Cybersecurity, Boards and Cyber-Board “Experts”: Caution Should Rule

A continuing frequent question from public companies is how a board should be constituted to oversee cybersecurity.  Many public companies foist this additional burden on the audit committee.   Those large enough to have a risk committee frequently allocate it there.  A corollary question then becomes what qualifications do one or more directors need to have to oversee such risk.
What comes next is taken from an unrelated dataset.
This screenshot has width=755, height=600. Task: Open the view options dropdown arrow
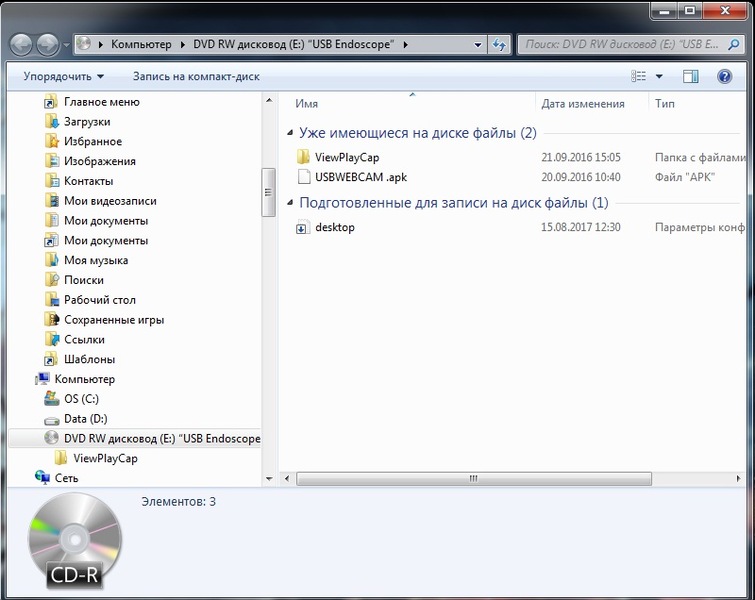[x=659, y=76]
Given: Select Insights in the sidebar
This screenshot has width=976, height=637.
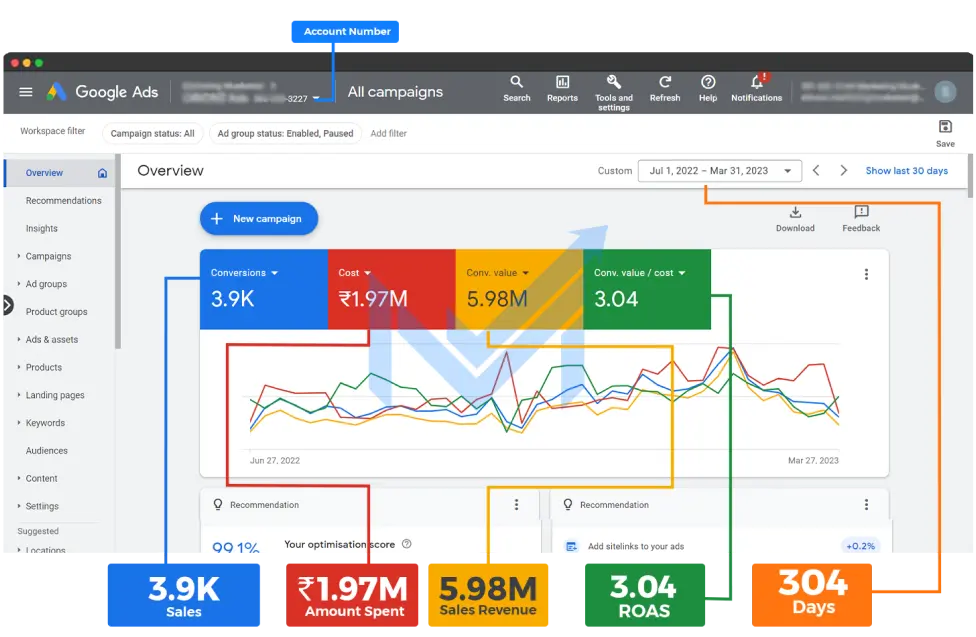Looking at the screenshot, I should [42, 229].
Much of this analysis would seem apt for individual state law which, for the majority of corporations, means fiduciary duties in Delaware.   The business judgment rule requires an absence of conflicts (presumably not really applicable in this context) and due care by a board.   Plaintiffs firms—ever eager to seize upon a new potential litigation entry point—have been relatively unsuccessful in asserting breach of fiduciary duty claims against boards.  The seminal case to date, against Wyndham Hotels, was unsuccessful.   Despite multiple separate data breaches, the district court in the case found that Wyndham’s directors had been regularly briefed on cyber-risk and had exercised their fiduciary responsibilities.
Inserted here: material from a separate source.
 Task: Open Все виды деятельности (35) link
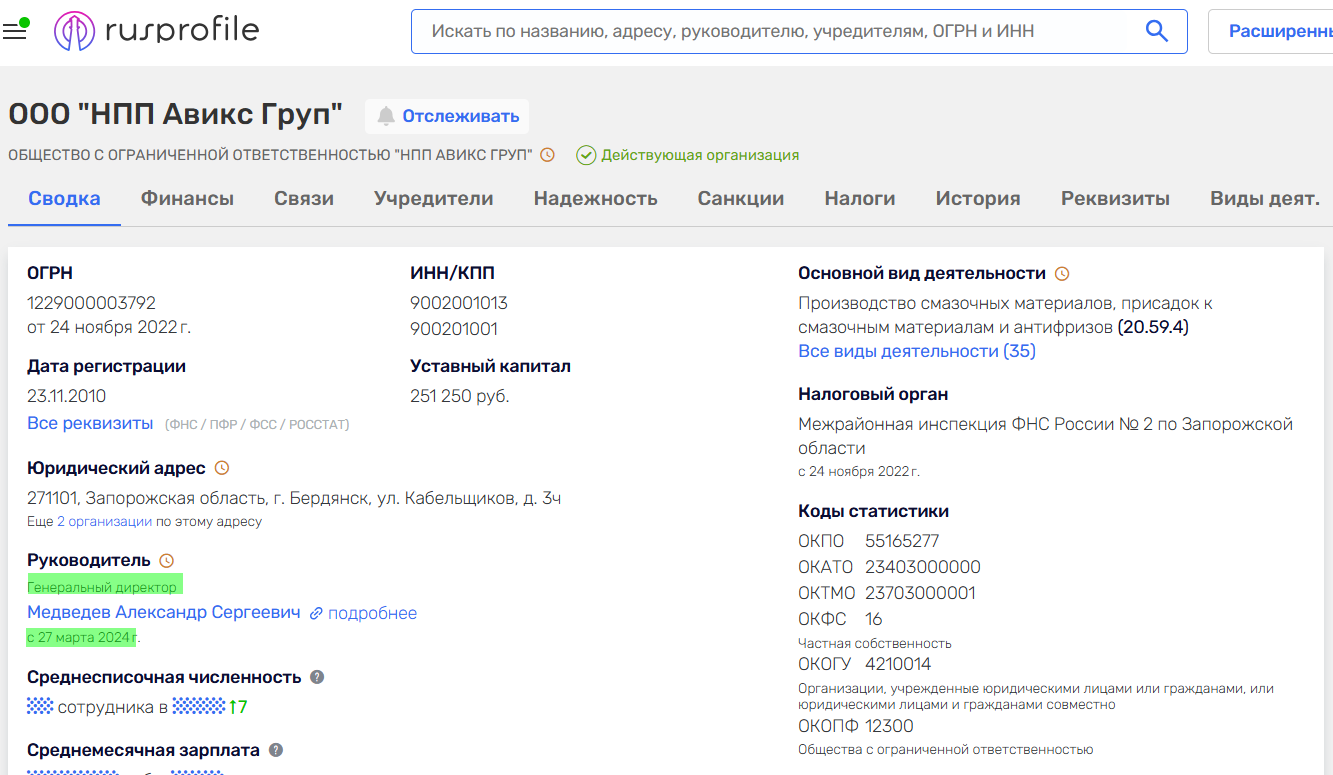(x=916, y=351)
Not one to let a good opportunity to muddle an issue pass it by, Congress waded into this debate in late 2015 with the introduction of a bill from Senators Jack Reed and Susan Collins titled the “Cybersecurity Disclosure Act of 2015.”   If enacted the bill would, within 360 days of becoming law, require public companies to:

  • Disclose whether any of their directors had cybersecurity “expertise or experience”; and
  • If no such directors qualified, what efforts the Nominating Committee had undertaken to remedy such absence.

The definition of “expertise or experience” would be designated by the SEC in consultation with the bureaucracy at the National Institute for Standards and Technology (NIST), which promulgates the U.S. Government’s protocols on cybersecurity.
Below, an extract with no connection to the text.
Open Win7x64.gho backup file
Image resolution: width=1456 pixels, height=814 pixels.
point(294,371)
Like many government interventions, the bill is well-intentioned but misplaced as follows:

  • The bill references NIST relying on, “…professional qualifications to administer information security program functions or experience detecting, preventing, mitigating, or addressing cybersecurity threats…”  A few directors—particularly of technology companies—who are professors or computer scientists or the like may qualify based on their profession.  However, many competent directors who are astute business managers may lack such obvious credentials.   The bill threatens to force boards to dilute business expertise of a board with members who either have gone through bureaucratic hoops—or force members to be washed quickly through a cottage industry in purported cyber-programs.
  • While bill proponents may note that it is a “disclosure only” requirement, the onus of additional government regulation is clear.  And while proponents may also draw an analogy to the financial expert requirement under Sarbanes-Oxley—the analogy is flawed.  GAAP is the language of any corporation—a complex body of specific rules where interpretation is the key.   Cyber-security is highly evolving, fluid and differs vastly from one company to another.  While the NIST protocols are rough guidelines, they are simply not a technical body of regulation or operational language as is the case with GAAP.   Further, risk profiles and substance differs drastically:  A consumer payments company has very different risk issues from a business-to-business equipment supplier.  Mandating some government-blessed background offers the precision of a butter knife approach—not a scalpel.
  • Private rights of action, and thus plaintiffs’ law firms are an excellent counterbalance and arguably more effective than any government decree.   Corporations face massive liability, whether in direct damages or derivative actions, if they get it wrong.

A few salient points of best practice:

  • Time is the number one factor in assessing any strategic implication of a company.   In a world when directors average eight (or so) days a year at in-person meetings—notwithstanding telephonic committee meetings—carving out sufficient calm, thorough time to actually delve substantively on a continuing basis into an issue is difficult but necessary.
  • A best functioning board is an inquisitive, active board.   Relying on a management dog-and-pony show schedule of any presentation is unlikely to yield best results.  Board members should not hesitate to immediately and frequently interject with tactful questions.  That does not mean the board has to contentiously cross-examine presenters—but savvy board members will intuitively nudge rather than excoriate management.   A highly intelligent board member with specific relevant industry expertise is worth more than a government-mandated security course.
  • Balancing workload.   It is not clear that the Audit Committee is the best place for cyber-risk.  Those companies that have risk committees would seem to devote additional time to other risks as well—without impinging on the important work of the audit committee.
  • Policies and architecture.  A board need not be nuanced in highly technical issues to understand the importance of organizational roles.  Does the company have an independent voice, such as a Chief Information Security Officer (CISO) who can dissent from I.T. and report directly to the head of a committee (or at least a CFO or CEO)?    Does the company have an incident response plan tailored to the company—and has it been through table-top simulated exercises with after-action reports?
  • Rely on your inside and external teams.   In any technical subject, it matters to have both the right teams and the right structural checks-and-balances.  Competition both internally and with more than one external advisory firm is wonderful at motivating behavior.  At the risk of self-interest, boards should not hesitate to independently engage outside experts, both at a technical and governance level.  Even if these teams are sporadically consulted, retention also assures familiarity and response time if a crisis breaks out.